§ **Given text**
· · · · ·
Each author offers his own particular set of suggestions, and they
disagree, but on one thing they concur — all of the essayists
featured in The Church and Galileo found the final report of the late pope’s
Galileo Commission to be disappointing. The commission recognized
Galileo’s contributions to science and to Scriptural exegesis
and admitted that his condemnation was a mistake, but it attributed
that mistake to unnamed theologians and did not comment on several
key details of the affair, including Galileo’s trial itself.
Still, despite these disappointments, important points of agreement
emerge between the parties to the discussion. Both contributors to
this volume and the Church explain the Galileo Affair as a product
of the context of its times. That secular academics and the Church
should agree on this interpretation is promising, both for
“dispel[ling] the mistrust between science and
religion” and for answering what is essentially a historical
problem.
That they can meet on this common ground is
important for another reason as well — one that goes to the
heart of the Galileo debate itself. By accepting a historical
approach to its past, the Church makes a significant accommodation.
It declares that one can explain why and how men — even
churchmen — acted the way they did in purely human terms. In
other words, academic history elucidates the past without
mentioning God: Men in every time period act within the context of
that period and from the spectrum of conflicting human motivations.
· · · · ·
§ **Given request A**
Answer these questions from the passage on the Galileo Commission:
(i) To whom did the commission attribute the mistake of Galileo's condemnation?
(ii) How do both the volume's contributors and the Church explain the Galileo Affair?
(iii) What does academic history leave unmentioned when it elucidates the past?
The rows below have no connection to the passage on the Galileo Commission.
· · · · ·
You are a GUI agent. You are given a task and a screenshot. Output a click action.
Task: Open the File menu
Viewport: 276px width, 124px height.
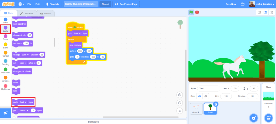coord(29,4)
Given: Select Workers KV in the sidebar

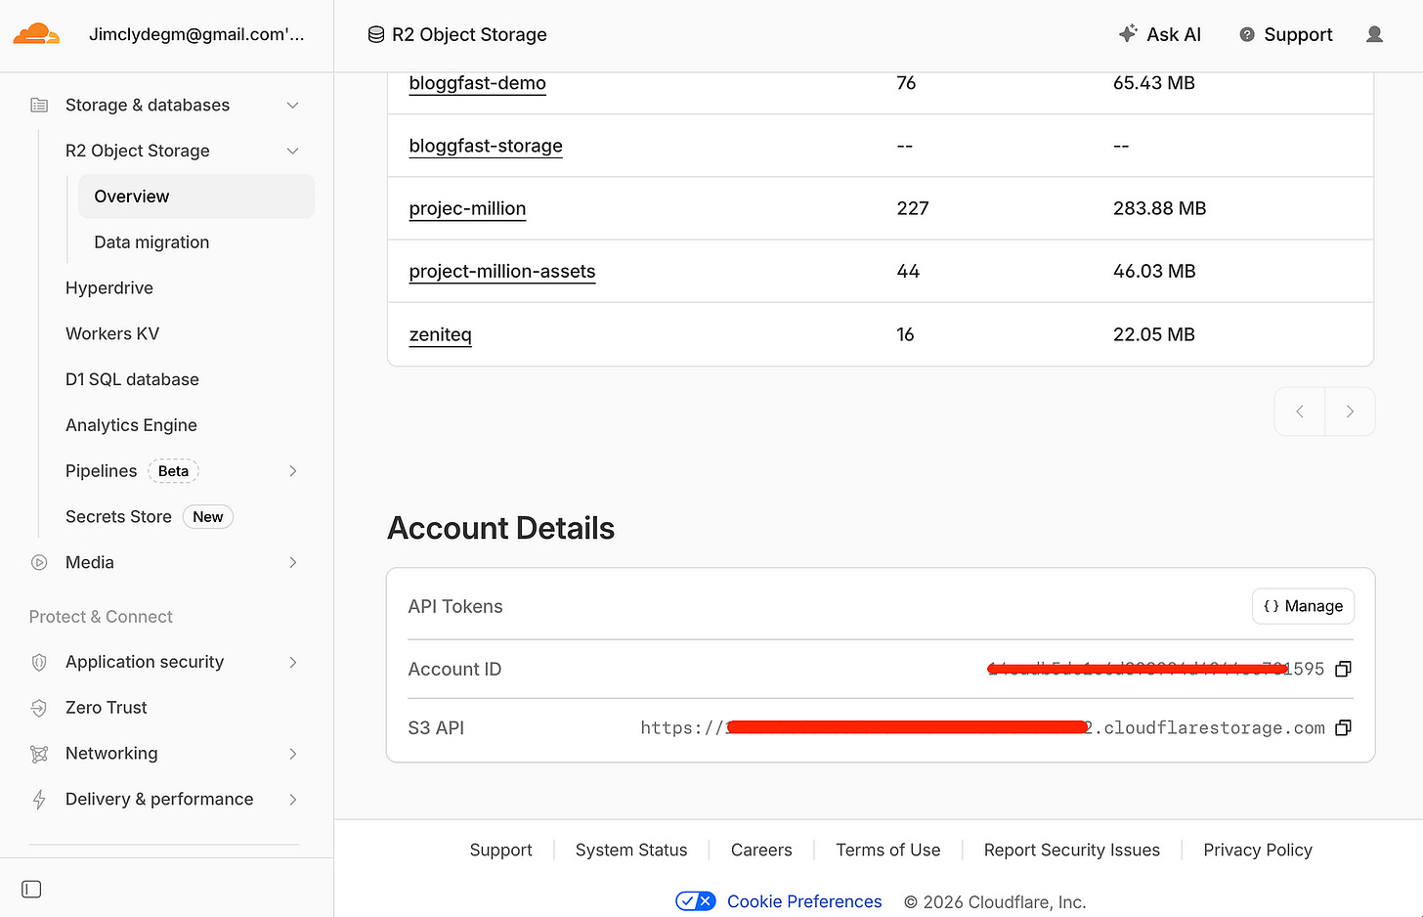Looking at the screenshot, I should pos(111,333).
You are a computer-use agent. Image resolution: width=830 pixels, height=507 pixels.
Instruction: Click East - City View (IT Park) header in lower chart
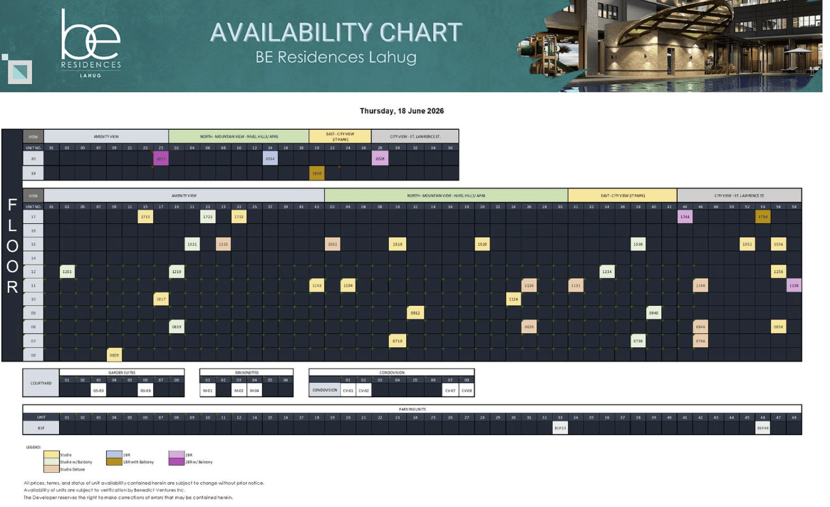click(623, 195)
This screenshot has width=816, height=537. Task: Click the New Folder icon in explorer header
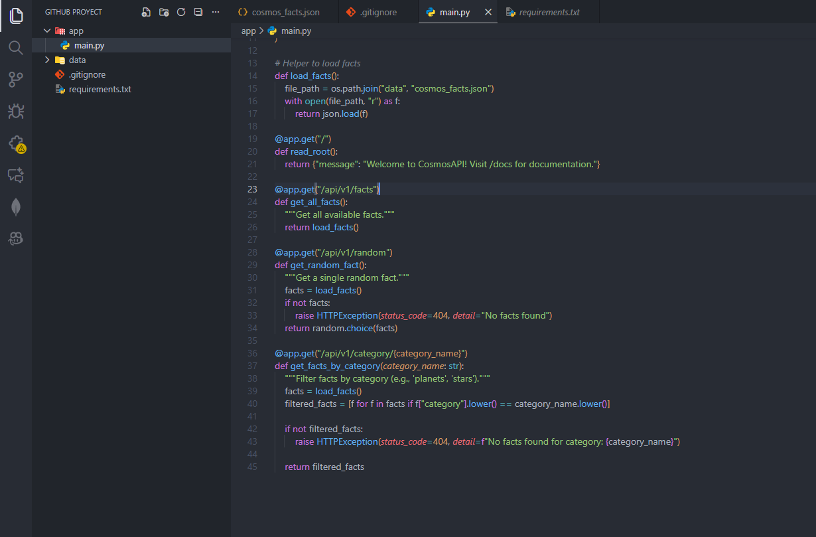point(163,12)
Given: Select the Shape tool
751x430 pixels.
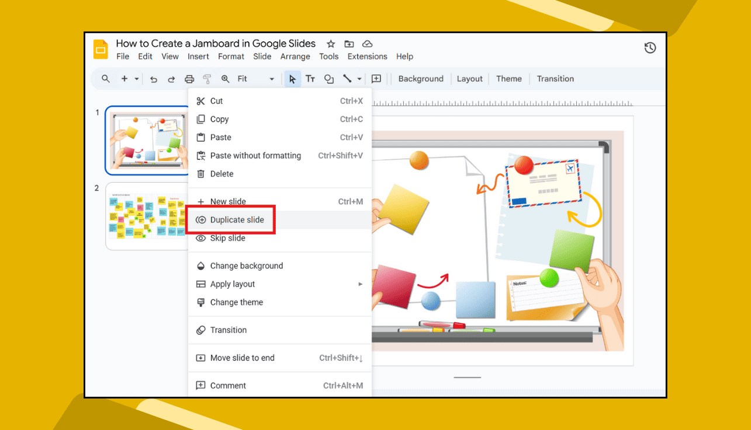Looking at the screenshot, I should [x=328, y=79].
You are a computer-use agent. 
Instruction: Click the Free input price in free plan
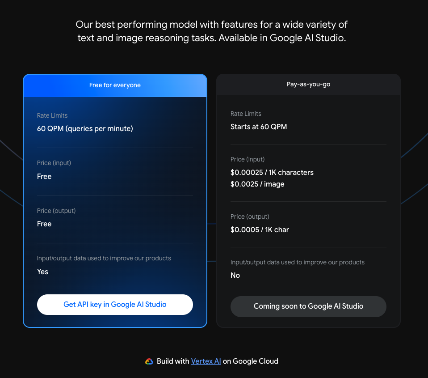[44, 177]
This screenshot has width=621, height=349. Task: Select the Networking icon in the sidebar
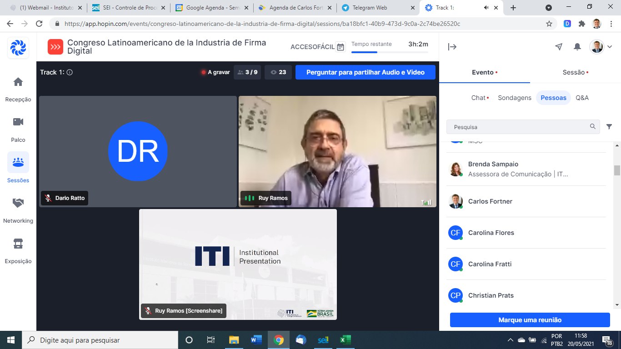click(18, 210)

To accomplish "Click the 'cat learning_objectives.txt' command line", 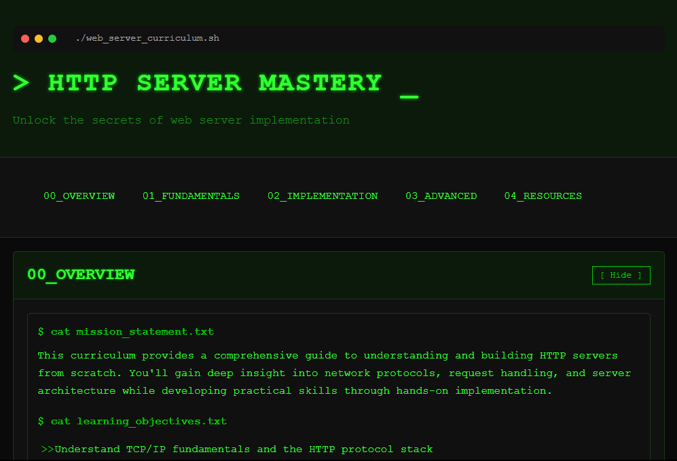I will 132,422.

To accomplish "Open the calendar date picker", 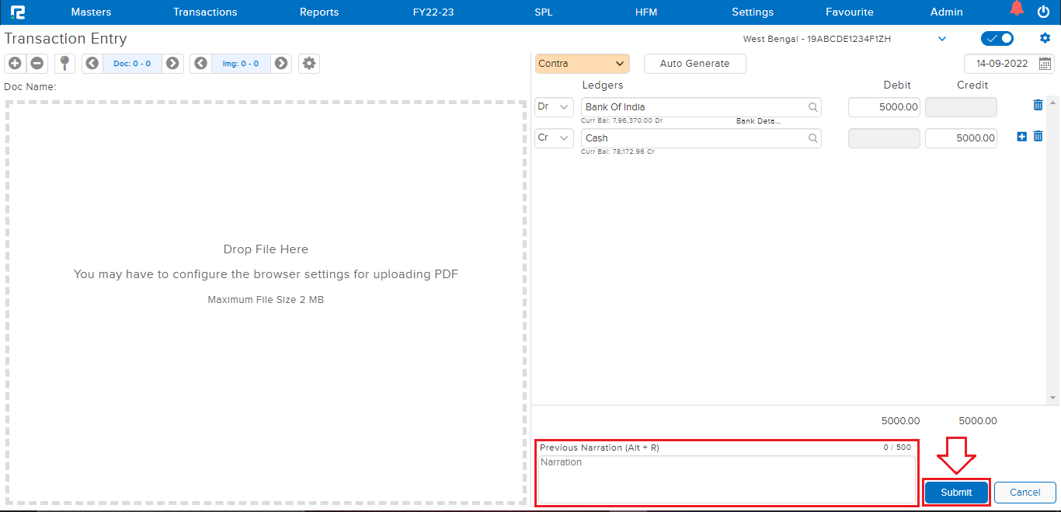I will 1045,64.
· · · · ·
§ **Given request B**
Echo the rows from the first one through the line containing "click(18, 210)", including both ends, and leave the pictures out.

§ **Task result A**
(i) Unnamed theologians.
(ii) As a product of the context of its times.
(iii) God.

§ **Task result B**
You are a GUI agent. You are given a task and a screenshot. Output a click action.
Task: Open the File menu
Viewport: 276px width, 124px height.
coord(29,4)
Given: Select Workers KV in the sidebar

Looking at the screenshot, I should pos(111,333).
You are a computer-use agent. Image resolution: width=830 pixels, height=507 pixels.
Instruction: Click East - City View (IT Park) header in lower chart
click(623, 195)
This screenshot has width=816, height=537. Task: Click the New Folder icon in explorer header
point(163,12)
Given: Select the Shape tool
751x430 pixels.
Looking at the screenshot, I should [x=328, y=79].
You are a computer-use agent. 
Instruction: Click the Free input price in free plan
[44, 177]
This screenshot has width=621, height=349. Task: Select the Networking icon in the sidebar
click(18, 210)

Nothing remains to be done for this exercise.